Money: Social enterprises need money, especially at the early stages when they’re being incubated by a TBI, to hire the initial employees, develop their product, test-market their solution, etc.

You could fund a TBI to fund a social enterprise in four different ways:

  • Select a specific company from their portfolio that aligns with your CSR priorities – for example, agriculture or education. Your MOU with the TBI then specifies which social enterprise the funding should go to, and perhaps also what that funding should be used for and the milestones that should be achieved. Most CSRs currently work in this model.
  • Select together from a pipeline that the TBI surfaces around your CSR theme areas — you’re leveraging the TBI’s network and processes for selection and diligence, and also having a say in the process by participating in their “Investment Committee.” This way you can fund new ideas, and yet have a say in the process. Marico worked with Villgro to find and select a social enterprise working in the field of diabetes, their focus area.
  • Provide an open grant and leave it to the TBI to select and incubate enterprises within your theme areas. This stage implies you have developed trust in the TBI’s selection processes, and can depend on them to find good enterprises that fit your mandate. A corporate recently engaged Villgro to find and support skill training social enterprises, which is their CSR theme area.
  • Fund the TBI’s program costs like incubation staff, mentors, knowledge building sessions, etc., and not fund incubatees directly. This often allows the TBI the flexibility to provide the much-needed handholding that plays an equally important part in the incubation process. A large IT multi-national in Bangalore funded IIT Bombay’s incubator for the costs of running an accelerator program.

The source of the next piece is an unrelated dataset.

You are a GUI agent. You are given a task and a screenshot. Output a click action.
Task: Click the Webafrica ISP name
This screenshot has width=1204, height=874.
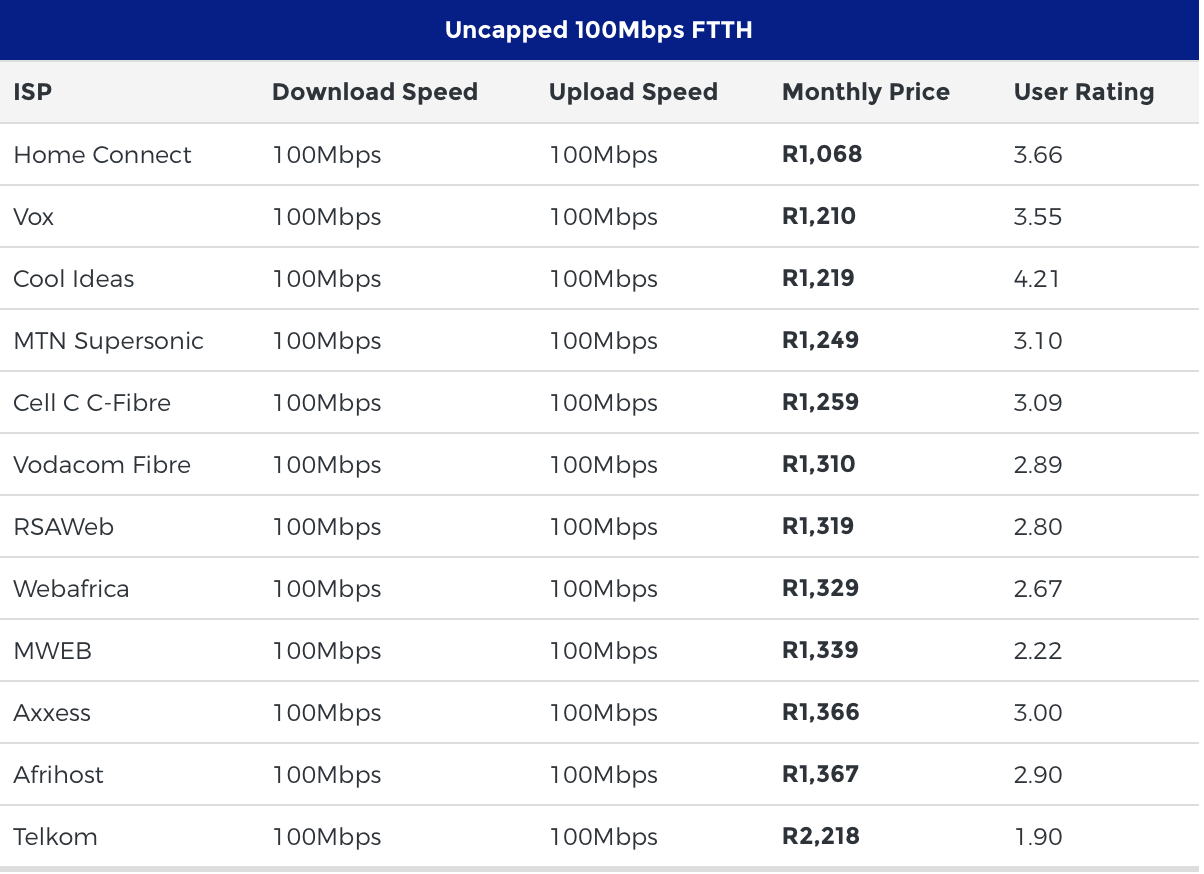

Mentoring: Your corporate has several experienced, seasoned, senior executives, and social enterprises are often founded by relatively inexperienced founders who are trying to do something radical to solve a social problem. In our experience, mentoring from senior executives is at least as valuable as the funding we provide our incubatees. By engaging your senior management in mentoring these entrepreneurs, you’re giving them a chance to “give back” while adding significant value to the incubatee. Mphasis senior management were closely involved with one of Villgro’s incubatees, providing mentoring and guidance.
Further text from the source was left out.